Главный жанр этого натурализма — натюрморт-обманка (trompe-l’œil), иллюзионистский фокус[66], кунштюк сам по себе, а не просто изображение кунштюка. Чаще всего это картины без рам — как бы включенные в интерьер — со специально подобранными «плоскими» предметами: какие-нибудь листы бумаги с отогнутыми уголками (письма, гравюры, ноты), конверты, запечатанные сургучом, небольшие картинки в рамочках. Иногда они дополнены висящими на ленточках часами или ключами, засунутыми за ленточки ножницами и расческами. На маленькой полочке могут стоять книги, чернильницы, колокольчики или подсвечники. Большое значение здесь имеют фактуры изображенных материалов (особенно фактура доски с тщательно написанными трещинами и сучками, к которой прикалываются кнопками эти бумаги). Ну, а главная часть аттракциона — насекомые (обычно мухи и бабочки) или птицы (попугаи), которых, вероятно, безуспешно пытаются поймать или согнать к восторгу хозяина простодушные гости. Может быть, это развлечения не вполне высокого вкуса, но именно с этих кунштюков начитается традиция кабинетного, а потом и просто домашнего дилетантизма, которая породит Федора Толстого, венециановцев, а в конце концов и «Мир искусства».
И все-таки вкус имеет значение. С точки зрения «большой истории искусства», эти натюрморты тоже являются аналогом раннепетровского искусства; они значительно более «примитивны»[67] (несмотря на техническое мастерство исполнения) в культурном смысле, более «наивны», чем бюсты только что приехавшего в Россию Растрелли и тем более портреты вернувшегося из Италии Никитина. Так могут быть трактованы натюрморты-обманки исходя из контекста «досуга», развлечений и безыдейного домашнего дилетантизма; существуют и другие трактовки этих натюрмортов — в контексте «серьезной» традиции Феофана Прокоповича, как изображения аллегорические и дидактические[68].
Самый известный автор таких обманок — Григорий Теплов (переводчик Академии наук и будущий секретарь президента Академии Кирилла Разумовского); наиболее популярен его «Натюрморт с нотами и попугаем» (1737, Государственный музей керамики и Усадьба Кусково XVIII века). Кроме того, можно упомянуть как показательный образец жанра «Натюрморт с картиной и с книгами» (1737, Останкинский музей) Трофима Ульянова.
Примерно после 1743 года начинается «настоящая» елизаветинская эпоха — с развлечениями, балами, маскарадами (вообще постоянными переодеваниями мужчин в женское платье, а женщин в мужское) — приватная культура легкомысленного двора молодой Елизаветы[69]. Она столь же празднична, как и эпоха Анны Иоанновны, но обладает более развитым — внутренне, а не внешне европеизированным — женским вкусом, чувством меры хотя бы на уровне вещей, костюмов, париков (отличаясь от нее примерно так же, как эпоха Петра после 1714 года отличалась от эпохи Петра первых лет Всешутейшего собора). При Елизавете быстро формируется — при дворе, по крайней мере, — почти европейский «потребительский» вкус, появляется новая — французская — кухня, появляется культ деликатесов (вместо примитивного обжорства), вина вместо водки. Развлечения тоже становятся более изысканными — далекими от казарменной грубости как Всепьянейшего собора, так и свадеб шутов времен Анны Иоанновны. «Все формы элегантности и роскоши развивались чрезвычайно быстро. Французский балетный учитель Ланде утверждал, что нигде менуэт не танцевали с такой грацией и изяществом, как в России»[70].

**ИСХОДНЫЕ ДАННЫЕ:**
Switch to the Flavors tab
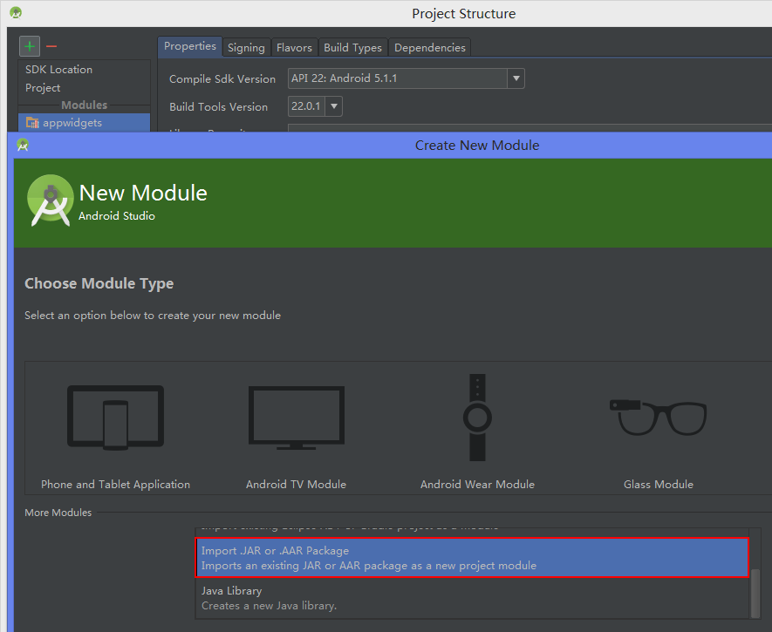Screen dimensions: 772x632 point(294,47)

**ФОРМУЛИРОВКА ЗАДАНИЯ:** Объясните в одном–трех предложениях, чем, по словам изучаемого текста, примечательны натюрморты-обманки, несмотря на то что это, возможно, «развлечения не вполне высокого вкуса». Приведенный список никак не связан с изучаемым текстом.

**ПИСЬМЕННЫЙ ОТВЕТ:** Именно с этих кунштюков начинается традиция кабинетного, а затем и просто домашнего дилетантизма. Эта традиция породит Федора Толстого, венециановцев, а в конце концов и «Мир искусства».